McMahon’s vision and the popularity of characters like Andre The Giant and Hulk Hogan would see wrestling thrust into a brighter spotlight with the WWF now touring all across the country. Steamboat was along for the ride and after WretleMania 2 moved into one of his more memorable programs with then heel Jake “The Snake” Roberts.

“I considered Jake one of the best psychologists in our business. He had the timing, you know, what to do, why you do it. Not to mentioning putting it all together on the fly. Back then maybe only the finish was talked out before,” says Steamboat.

On one of the most watched televised wrestling events at the time, Steamboat used his slyness, and a crocodile, to counter Roberts usual fear tactic of unleashing a live snake on his opponents. Though some have described wrestling to be like a zoo, in those days, where pigs and snakes and crocodiles and parrots were totted from dressing room to arena, it lived up to it.

Or, as Steamboat says, at “one point in time you’d walk into the locker room and it’d smell like a barn!”

After a few years in the company, Steamboat would become tied to a match that became so tethered to the time that ripples are still felt today. WrestleMania 3 saw him face Randy Savage in an all out war the likes nobody had seen before. Though not the main event, it stole the show.

“We had 21 false finishes in a match that went less than 17 minutes from bell to bell. It got so detailed we had to write it down,” recalls Steamboat, revealing that he only watched the match in full himself a few years ago.
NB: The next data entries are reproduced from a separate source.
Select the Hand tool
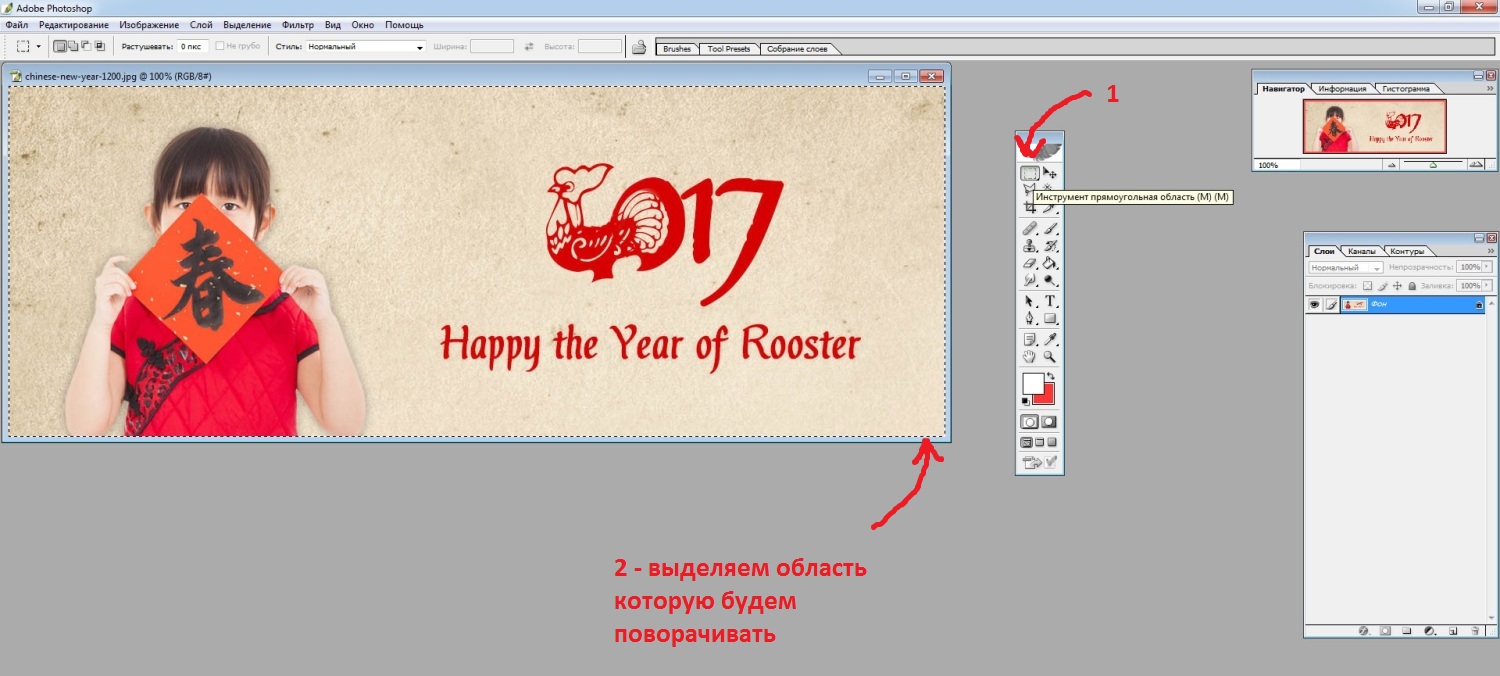The width and height of the screenshot is (1500, 676). pos(1029,357)
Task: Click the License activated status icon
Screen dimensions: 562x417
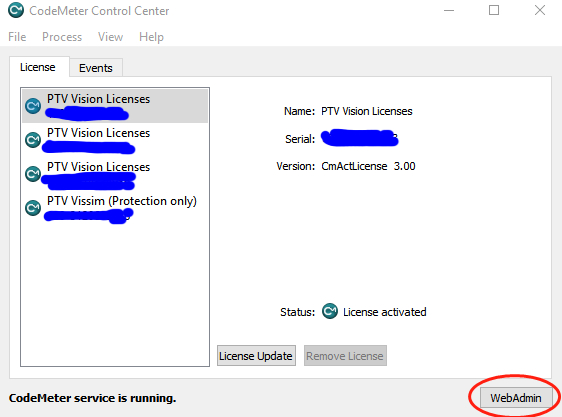Action: click(330, 311)
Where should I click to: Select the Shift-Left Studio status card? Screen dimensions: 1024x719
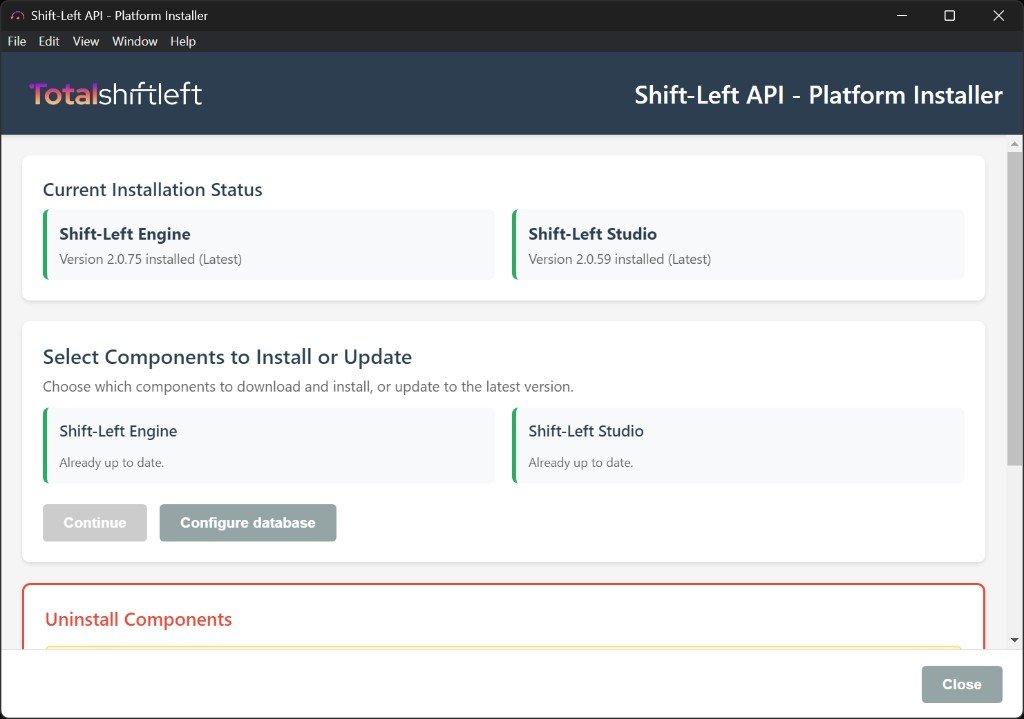coord(737,244)
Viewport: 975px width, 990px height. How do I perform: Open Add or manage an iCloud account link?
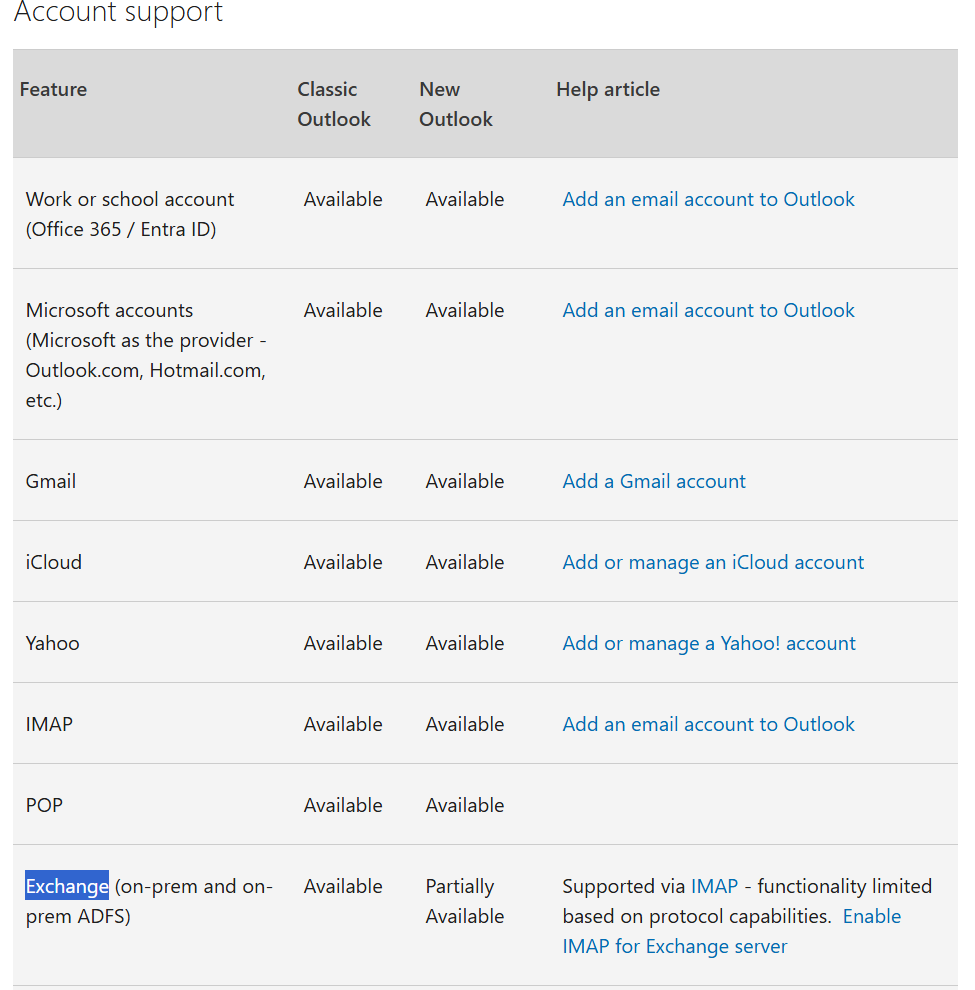click(x=713, y=562)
Like everybody who has seen it, The Dragon couldn't help but be wowed by what he saw.

Just as linked to Steamboat as Savage is, one cannot talk about the career of The Dragon without mentioning the trilogy of iconic matches he had with Ric Flair after his first run in the WWF ended. The two had had a history in the past but these matches, now held up as benchmarks of the sport, have become favorites with fans for the duality between athleticism and storytelling.

“Flair was a major influence on my career,” says Steamboat. “We were like peanut butter and jelly. We would know each other so well we wouldn’t even have to say anything about what we were going to do next. I can’t say enough about the guy.”

Repackaged again when returning to the WWF, Steamboat was redubbed simple The Dragon and decked out in colourful attire resembling his name. Upping the ante, this dragon had to breath fire and Rick spent only a few days trying to master the technique. It wasn’t without some comedy. As he relays it, one morning, while his trainer was about to spit a mouthful of kerosene out onto a flaming torch, the wind shifted.

“I’m now watching this ten-year veteran running around the parking lot with his face on fire and he comes back and says, it’s ok. It’s just like a bad sunburn.”

Retiring in 1994 (though still popping up from time to time including a recent appearance at Starcade), Steamboat looks back fondly on a career that has amassed a lot of memories. Though he doesn’t particularly think of himself as a legend in the business, fans and peers of The Dragon will tell you otherwise, something that was accentuated in 2009 when Flair inducted Steamboat into the WWE Hall of Fame.

His matches remain blueprints for those entering the sport today and his legendary feuds will not soon be forgotten but it is this night the man known as The Dragon will never forget.

“When I started in the business I always wanted to be known as a good, decent worker,” says Steamboat. “After that you want to make it to the main events. After you accomplish that you want to be champion, then world champion. Throughout my career those were the goals I’d set. To me the highest award you can get in this business is the be recognized by all your peers and your fans.”